MATERIAL FOR THE TASK:
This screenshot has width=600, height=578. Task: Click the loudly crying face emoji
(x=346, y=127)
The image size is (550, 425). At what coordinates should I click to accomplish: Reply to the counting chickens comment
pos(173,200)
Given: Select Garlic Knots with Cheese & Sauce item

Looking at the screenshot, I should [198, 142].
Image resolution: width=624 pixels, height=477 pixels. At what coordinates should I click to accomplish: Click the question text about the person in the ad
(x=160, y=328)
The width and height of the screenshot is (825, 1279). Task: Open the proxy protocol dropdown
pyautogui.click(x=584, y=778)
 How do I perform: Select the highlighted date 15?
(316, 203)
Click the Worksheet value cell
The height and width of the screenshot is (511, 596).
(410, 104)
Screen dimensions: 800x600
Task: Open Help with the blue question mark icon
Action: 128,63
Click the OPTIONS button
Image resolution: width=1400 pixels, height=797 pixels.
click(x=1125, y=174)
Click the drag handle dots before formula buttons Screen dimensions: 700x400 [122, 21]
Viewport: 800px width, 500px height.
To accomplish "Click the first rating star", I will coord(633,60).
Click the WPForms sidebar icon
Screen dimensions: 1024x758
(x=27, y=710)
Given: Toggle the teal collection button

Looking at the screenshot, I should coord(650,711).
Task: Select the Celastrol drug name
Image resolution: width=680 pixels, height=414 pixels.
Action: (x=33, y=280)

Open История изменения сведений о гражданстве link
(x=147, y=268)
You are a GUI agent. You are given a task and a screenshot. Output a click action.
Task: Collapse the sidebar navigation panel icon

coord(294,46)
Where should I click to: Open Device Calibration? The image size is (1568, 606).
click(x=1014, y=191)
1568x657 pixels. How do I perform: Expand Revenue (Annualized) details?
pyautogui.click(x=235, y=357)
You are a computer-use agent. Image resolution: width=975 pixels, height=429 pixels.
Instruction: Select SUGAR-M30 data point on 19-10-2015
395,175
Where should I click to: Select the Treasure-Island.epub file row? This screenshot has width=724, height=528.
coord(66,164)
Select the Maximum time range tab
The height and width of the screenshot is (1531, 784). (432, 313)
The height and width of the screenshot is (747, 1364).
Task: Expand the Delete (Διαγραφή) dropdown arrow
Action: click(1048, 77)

WHAT YOU SHOULD DO:
Rewrite the listing above as a numbered list, one line per item, and leave out the blank lines.

ANSWER IN FULL:
1. This screenshot has width=600, height=578. Task: Click the loudly crying face emoji
2. (x=346, y=127)
3. The image size is (550, 425). At what coordinates should I click to accomplish: Reply to the counting chickens comment
4. pos(173,200)
5. Given: Select Garlic Knots with Cheese & Sauce item
6. Looking at the screenshot, I should [198, 142].
7. Image resolution: width=624 pixels, height=477 pixels. At what coordinates should I click to accomplish: Click the question text about the person in the ad
8. (x=160, y=328)
9. The width and height of the screenshot is (825, 1279). Task: Open the proxy protocol dropdown
10. pyautogui.click(x=584, y=778)
11.  How do I perform: Select the highlighted date 15?
12. (316, 203)
13. Click the Worksheet value cell
14. The height and width of the screenshot is (511, 596).
15. (410, 104)
16. Screen dimensions: 800x600
17. Task: Open Help with the blue question mark icon
18. Action: 128,63
19. Click the OPTIONS button
20. Image resolution: width=1400 pixels, height=797 pixels.
21. click(x=1125, y=174)
22. Click the drag handle dots before formula buttons Screen dimensions: 700x400 [122, 21]
23. Viewport: 800px width, 500px height.
24. To accomplish "Click the first rating star", I will coord(633,60).
25. Click the WPForms sidebar icon
26. Screen dimensions: 1024x758
27. (x=27, y=710)
28. Given: Toggle the teal collection button
29. Looking at the screenshot, I should coord(650,711).
30. Task: Select the Celastrol drug name
31. Image resolution: width=680 pixels, height=414 pixels.
32. Action: (x=33, y=280)
33. Open История изменения сведений о гражданстве link
34. (x=147, y=268)
35. You are a GUI agent. You are given a task and a screenshot. Output a click action.
36. Task: Collapse the sidebar navigation panel icon
37. coord(294,46)
38. Where should I click to: Open Device Calibration? The image size is (1568, 606).
39. click(x=1014, y=191)
40. 1568x657 pixels. How do I perform: Expand Revenue (Annualized) details?
41. pyautogui.click(x=235, y=357)
42. You are a computer-use agent. Image resolution: width=975 pixels, height=429 pixels.
43. Instruction: Select SUGAR-M30 data point on 19-10-2015
44. 395,175
45. Where should I click to: Select the Treasure-Island.epub file row? This screenshot has width=724, height=528.
46. coord(66,164)
47. Select the Maximum time range tab
48. The height and width of the screenshot is (1531, 784). (432, 313)
49. The height and width of the screenshot is (747, 1364).
50. Task: Expand the Delete (Διαγραφή) dropdown arrow
51. Action: click(1048, 77)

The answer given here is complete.